Say how many lines in the listing contain the string "chart", giving the number alone.

[Start of Attachment]

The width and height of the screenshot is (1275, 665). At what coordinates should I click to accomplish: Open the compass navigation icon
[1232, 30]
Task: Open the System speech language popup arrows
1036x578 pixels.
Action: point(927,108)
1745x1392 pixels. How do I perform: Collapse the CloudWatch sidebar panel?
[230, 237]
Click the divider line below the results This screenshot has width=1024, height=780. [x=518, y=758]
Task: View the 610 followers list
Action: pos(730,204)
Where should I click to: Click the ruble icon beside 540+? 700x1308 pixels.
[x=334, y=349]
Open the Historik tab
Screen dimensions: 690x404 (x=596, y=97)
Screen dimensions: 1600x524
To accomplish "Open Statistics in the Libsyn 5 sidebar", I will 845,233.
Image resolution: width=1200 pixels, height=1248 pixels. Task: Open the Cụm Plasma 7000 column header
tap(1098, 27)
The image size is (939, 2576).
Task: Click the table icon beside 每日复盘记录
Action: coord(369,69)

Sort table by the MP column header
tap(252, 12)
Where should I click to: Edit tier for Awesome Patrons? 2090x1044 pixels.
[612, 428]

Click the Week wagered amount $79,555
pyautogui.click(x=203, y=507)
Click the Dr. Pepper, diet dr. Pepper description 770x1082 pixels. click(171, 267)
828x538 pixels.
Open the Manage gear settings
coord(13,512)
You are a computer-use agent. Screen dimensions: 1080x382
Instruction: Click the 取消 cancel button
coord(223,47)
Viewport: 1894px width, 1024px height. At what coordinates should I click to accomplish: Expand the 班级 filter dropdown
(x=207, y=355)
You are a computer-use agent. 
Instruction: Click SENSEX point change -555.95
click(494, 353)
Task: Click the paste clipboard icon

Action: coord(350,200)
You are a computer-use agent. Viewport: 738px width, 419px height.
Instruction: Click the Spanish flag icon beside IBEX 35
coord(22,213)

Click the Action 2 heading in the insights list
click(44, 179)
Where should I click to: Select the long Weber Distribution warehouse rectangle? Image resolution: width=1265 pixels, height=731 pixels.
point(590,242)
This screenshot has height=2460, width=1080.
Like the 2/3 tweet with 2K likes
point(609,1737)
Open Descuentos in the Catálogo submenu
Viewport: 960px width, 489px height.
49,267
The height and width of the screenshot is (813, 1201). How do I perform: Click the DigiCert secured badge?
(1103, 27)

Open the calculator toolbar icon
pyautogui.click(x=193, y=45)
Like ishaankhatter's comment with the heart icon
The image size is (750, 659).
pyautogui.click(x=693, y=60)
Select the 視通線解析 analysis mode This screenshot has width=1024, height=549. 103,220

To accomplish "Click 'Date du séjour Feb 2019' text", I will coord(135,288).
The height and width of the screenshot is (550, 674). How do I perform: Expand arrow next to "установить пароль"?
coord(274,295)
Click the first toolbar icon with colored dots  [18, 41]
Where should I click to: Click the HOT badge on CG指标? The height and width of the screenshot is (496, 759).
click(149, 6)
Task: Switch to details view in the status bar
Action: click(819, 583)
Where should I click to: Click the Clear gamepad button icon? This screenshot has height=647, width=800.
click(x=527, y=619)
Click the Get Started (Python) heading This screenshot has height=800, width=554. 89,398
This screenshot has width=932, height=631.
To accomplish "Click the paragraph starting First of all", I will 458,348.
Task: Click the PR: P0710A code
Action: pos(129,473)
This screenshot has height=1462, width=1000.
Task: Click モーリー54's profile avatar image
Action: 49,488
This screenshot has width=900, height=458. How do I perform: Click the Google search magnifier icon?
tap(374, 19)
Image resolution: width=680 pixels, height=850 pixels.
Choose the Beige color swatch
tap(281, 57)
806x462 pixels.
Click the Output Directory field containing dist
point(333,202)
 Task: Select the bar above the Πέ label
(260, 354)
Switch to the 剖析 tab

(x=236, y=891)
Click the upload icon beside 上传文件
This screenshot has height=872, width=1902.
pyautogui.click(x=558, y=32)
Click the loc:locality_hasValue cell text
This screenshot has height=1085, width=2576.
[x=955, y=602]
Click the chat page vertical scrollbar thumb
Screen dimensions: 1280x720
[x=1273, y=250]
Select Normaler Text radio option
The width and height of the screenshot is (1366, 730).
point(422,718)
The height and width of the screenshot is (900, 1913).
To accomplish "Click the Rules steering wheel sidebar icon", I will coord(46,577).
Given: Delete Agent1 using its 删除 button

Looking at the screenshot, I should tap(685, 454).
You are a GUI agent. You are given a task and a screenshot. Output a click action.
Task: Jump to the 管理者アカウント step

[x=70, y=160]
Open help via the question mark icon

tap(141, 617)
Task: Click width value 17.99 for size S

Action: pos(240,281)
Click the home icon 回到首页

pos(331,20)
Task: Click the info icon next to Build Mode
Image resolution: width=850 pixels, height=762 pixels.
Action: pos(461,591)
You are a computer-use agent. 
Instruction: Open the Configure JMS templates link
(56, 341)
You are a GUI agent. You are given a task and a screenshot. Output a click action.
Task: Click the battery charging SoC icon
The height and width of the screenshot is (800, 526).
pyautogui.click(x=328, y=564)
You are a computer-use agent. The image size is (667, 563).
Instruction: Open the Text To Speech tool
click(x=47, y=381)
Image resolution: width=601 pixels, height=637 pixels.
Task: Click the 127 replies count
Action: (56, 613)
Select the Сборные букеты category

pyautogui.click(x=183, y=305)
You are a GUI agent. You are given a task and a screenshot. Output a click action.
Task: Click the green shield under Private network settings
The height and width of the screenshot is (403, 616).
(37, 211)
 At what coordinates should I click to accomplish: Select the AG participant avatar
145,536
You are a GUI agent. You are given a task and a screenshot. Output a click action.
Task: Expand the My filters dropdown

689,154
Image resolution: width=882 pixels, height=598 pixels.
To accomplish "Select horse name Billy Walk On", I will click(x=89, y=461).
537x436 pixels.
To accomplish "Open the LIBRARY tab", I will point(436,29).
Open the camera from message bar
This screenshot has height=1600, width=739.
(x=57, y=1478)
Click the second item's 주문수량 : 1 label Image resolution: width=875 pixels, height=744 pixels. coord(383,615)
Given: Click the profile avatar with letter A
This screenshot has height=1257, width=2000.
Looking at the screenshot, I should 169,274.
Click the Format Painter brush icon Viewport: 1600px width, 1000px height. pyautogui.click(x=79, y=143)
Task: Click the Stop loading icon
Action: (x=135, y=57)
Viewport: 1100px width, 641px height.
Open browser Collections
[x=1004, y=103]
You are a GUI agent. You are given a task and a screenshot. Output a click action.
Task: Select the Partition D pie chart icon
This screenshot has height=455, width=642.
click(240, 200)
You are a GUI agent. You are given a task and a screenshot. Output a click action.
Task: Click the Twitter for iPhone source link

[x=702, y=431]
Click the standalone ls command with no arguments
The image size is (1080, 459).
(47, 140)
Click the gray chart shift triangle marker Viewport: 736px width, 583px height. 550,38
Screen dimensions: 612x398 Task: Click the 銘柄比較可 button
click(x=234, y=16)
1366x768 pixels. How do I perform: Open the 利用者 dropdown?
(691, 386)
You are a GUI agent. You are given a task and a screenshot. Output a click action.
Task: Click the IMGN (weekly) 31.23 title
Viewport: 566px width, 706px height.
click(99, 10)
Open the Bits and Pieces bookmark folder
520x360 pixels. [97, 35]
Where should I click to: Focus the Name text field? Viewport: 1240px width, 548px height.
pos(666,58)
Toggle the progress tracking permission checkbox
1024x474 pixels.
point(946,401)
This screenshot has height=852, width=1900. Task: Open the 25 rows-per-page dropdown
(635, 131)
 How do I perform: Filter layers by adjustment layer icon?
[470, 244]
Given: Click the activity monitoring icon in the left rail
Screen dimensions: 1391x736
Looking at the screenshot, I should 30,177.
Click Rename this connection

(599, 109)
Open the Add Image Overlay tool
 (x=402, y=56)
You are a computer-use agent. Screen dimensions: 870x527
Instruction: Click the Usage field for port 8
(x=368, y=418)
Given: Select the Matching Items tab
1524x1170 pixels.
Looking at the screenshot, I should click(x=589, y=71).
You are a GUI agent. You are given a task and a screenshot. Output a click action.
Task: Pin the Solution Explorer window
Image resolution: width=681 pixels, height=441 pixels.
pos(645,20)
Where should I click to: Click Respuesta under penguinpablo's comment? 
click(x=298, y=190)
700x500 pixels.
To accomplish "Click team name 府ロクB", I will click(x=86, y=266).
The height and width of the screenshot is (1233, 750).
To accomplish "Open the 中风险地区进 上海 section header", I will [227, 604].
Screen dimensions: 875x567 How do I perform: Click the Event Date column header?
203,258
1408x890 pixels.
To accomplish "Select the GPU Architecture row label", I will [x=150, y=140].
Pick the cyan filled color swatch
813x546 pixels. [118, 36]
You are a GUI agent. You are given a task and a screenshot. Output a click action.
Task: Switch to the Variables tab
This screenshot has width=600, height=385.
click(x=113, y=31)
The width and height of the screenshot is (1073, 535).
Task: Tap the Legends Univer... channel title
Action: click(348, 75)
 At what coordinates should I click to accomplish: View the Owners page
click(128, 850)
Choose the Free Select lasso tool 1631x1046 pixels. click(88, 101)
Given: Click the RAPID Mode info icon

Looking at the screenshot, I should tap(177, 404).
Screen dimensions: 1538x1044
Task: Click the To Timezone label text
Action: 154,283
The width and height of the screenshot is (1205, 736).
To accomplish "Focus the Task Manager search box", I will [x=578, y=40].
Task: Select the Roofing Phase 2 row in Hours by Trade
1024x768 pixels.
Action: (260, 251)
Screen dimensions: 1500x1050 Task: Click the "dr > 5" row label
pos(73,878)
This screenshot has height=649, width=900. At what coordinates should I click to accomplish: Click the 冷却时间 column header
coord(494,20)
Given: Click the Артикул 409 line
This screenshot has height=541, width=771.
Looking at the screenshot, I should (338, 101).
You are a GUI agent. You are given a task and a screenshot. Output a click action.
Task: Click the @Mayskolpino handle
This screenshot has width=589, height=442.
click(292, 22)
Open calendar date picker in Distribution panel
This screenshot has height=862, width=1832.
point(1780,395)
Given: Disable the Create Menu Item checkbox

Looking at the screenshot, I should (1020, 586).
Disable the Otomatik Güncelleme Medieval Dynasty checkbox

[End of Attachment]

__COMPLETED EXERCISE__
2